@Reconstructo,
Reconstructo;109362 wrote:To quote Pilate: "What is truth?"
I recall from another thread that you believe in Kantian things-in-themselves. Well, we could perhaps make that a starting point and say that truth is correspondence with things-in-themselves; the totality of such things is 'the' truth.
Of course, I am perfectly aware that things-in-themselves are not directly knowable. You may reasonably go further and claim that they are not knowable at all. But it is also possible to believe that they are in some way
analagous to phenomena, i.e. that their specific nature is a necessary (though not sufficient) condition for the particular set of phenomena that we experience.
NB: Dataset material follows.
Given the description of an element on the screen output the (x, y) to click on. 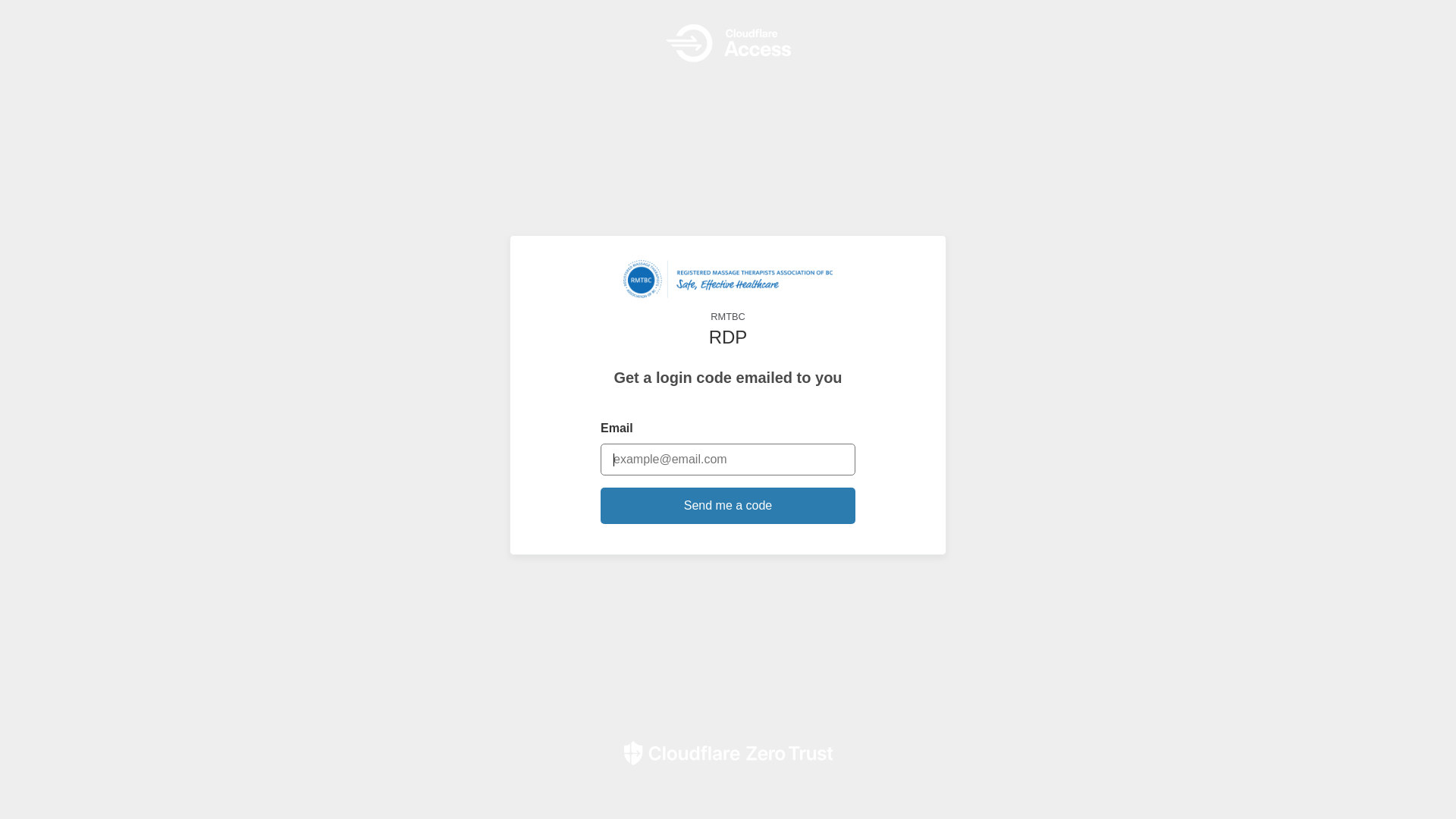
RMTBC Element type: text (727, 291)
Send me a code Element type: text (727, 505)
If they do correspond in this way, then phenomena give us an encrypted (and incomplete) version of the truth. Of course, we can never
know that they correspond in this way (we can only assume it on a pragmatic basis), but it is
possible that they do.
Given this assumption, it is possible to believe that by studying phenomena closely, and by considering the extent of their stability and/or intersubjectivity, we can get closer and closer to the truth. If, however, one thinks that this is an impossible quest and that things-in-themselves are
completely unknowable, I think one should say that the truth also is completely unknowable. It only causes confusion if one redefines 'the truth' (i.e. the set of true things) as something we create. (We do, of course, create the abstract
concept of truth.)
I would, however, be interested to hear any opposing views.